San Lucas nos dice que las condiciones necesarias para el desempeño de la misión son tres. La primera consiste en ser anunciadores de la Palabra, que tiene como origen al Señor de la mies. Dios es el que inicia la obra buena y predispone a la evangelización. En consecuencia, la misión será eficaz siempre que anunciemos a Dios. Conviene reflexionar, por tanto, el porqué de tantos fracasos y abandonos en la misión evangelizadora. ¿No será porque  en lugar de anunciar a Dios nos anunciamos a nosotros mismos, convirtiendo la Palabra de Dios en discurso humano?

La segunda es asumir el riesgo y la persecución, es decir, la cruz que conlleva el seguimiento desde la serenidad interna de la vida, sabiendo de quién nos fiamos, pues Dios sabe de qué tenemos necesidad y en sus manos está nuestra vida (cf. Mt 6, 25-34). Con todo, la tentación puede asaltarnos a dos bandas. Una, poner entre paréntesis la cruz anunciando un Evangelio acomodado a las circunstancias, un Evangelio que no denuncia nada sino que alaba y ensalza. Así, el mensajero se instala cómodamente en medio de una cohorte de aduladores de la que él forma parte, <<convirtiendo la sal en sosa>>, el Evangelio en un discurso retórico. La otra vertiente de la tentación es la actitud opuesta a la primera, esto es, dejarse llevar por la fascinación de la violencia o la imposición a la fuerza del anuncio evangélico. Recordemos aquel pasaje en el que Jesús iba con sus discípulos camino de Jerusalén y mandó a algunos discípulos por delante para que le prepararan alojamiento en una aldea de Samaría, pues estaba agotado del largo camino, y los aldeanos se negaron a recibirlo. En este contexto, Santiago y Juan le propusieron a Jesús: <<Señor, si quieres, decimos que caiga un rayo y acabe con ellos>> (Lc 9, 54). Todo lo contrario, los discípulos deben asemejarse a corderos, esto es, deben ser anunciadores que proponen, nunca imponen. Como acertadamente expresó el papa Pablo VI, <<la fe debe ser propuesta, nunca impuesta>>.
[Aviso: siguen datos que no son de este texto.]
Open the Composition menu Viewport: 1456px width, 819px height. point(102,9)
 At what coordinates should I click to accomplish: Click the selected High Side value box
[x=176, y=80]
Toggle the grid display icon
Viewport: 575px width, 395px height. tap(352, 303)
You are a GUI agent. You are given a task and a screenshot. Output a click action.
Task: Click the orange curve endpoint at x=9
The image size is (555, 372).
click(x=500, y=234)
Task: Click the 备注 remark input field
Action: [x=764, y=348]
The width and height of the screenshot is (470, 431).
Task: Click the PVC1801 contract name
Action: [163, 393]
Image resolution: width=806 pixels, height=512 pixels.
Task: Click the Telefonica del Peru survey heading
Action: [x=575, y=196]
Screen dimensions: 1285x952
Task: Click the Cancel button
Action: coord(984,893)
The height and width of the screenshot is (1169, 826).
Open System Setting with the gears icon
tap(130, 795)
La tercera condición del evangelizador consiste en la vivencia radical de la pobreza. El misionero debe separarse de las preocupaciones y afanes del mundo. Su amor por los enfermos y los pobres ha de ser su único aval; su talante no debe ser el del lobo rapaz, sino el del cordero que se entrega. También esta condición tiene su tentación, que no es otra que convertir la predicación del Evangelio en un negocio y provecho personal, esto es, en buscar los mejores puestos, los más <<rentables>>. Al final, la evangelización acaba siendo un puro mercado y los evangelizadores unos comerciantes de Dios, a ejemplo de los vendedores del templo (cf. Mc 11, 15-19).

Queridos hermanos, pidamos al dueño de la mies que envíe obreros a su mies; que nos llenemos del espíritu del Señor para que con serenidad, autenticidad y valentía anunciemos su Reino; que siempre tengamos presente que no es nuestra palabra y nuestro discurso el que predicamos sino la Palabra de Dios que nos transforma y empuja a dar testimonio del Evangelio con la entrega de nuestra vida.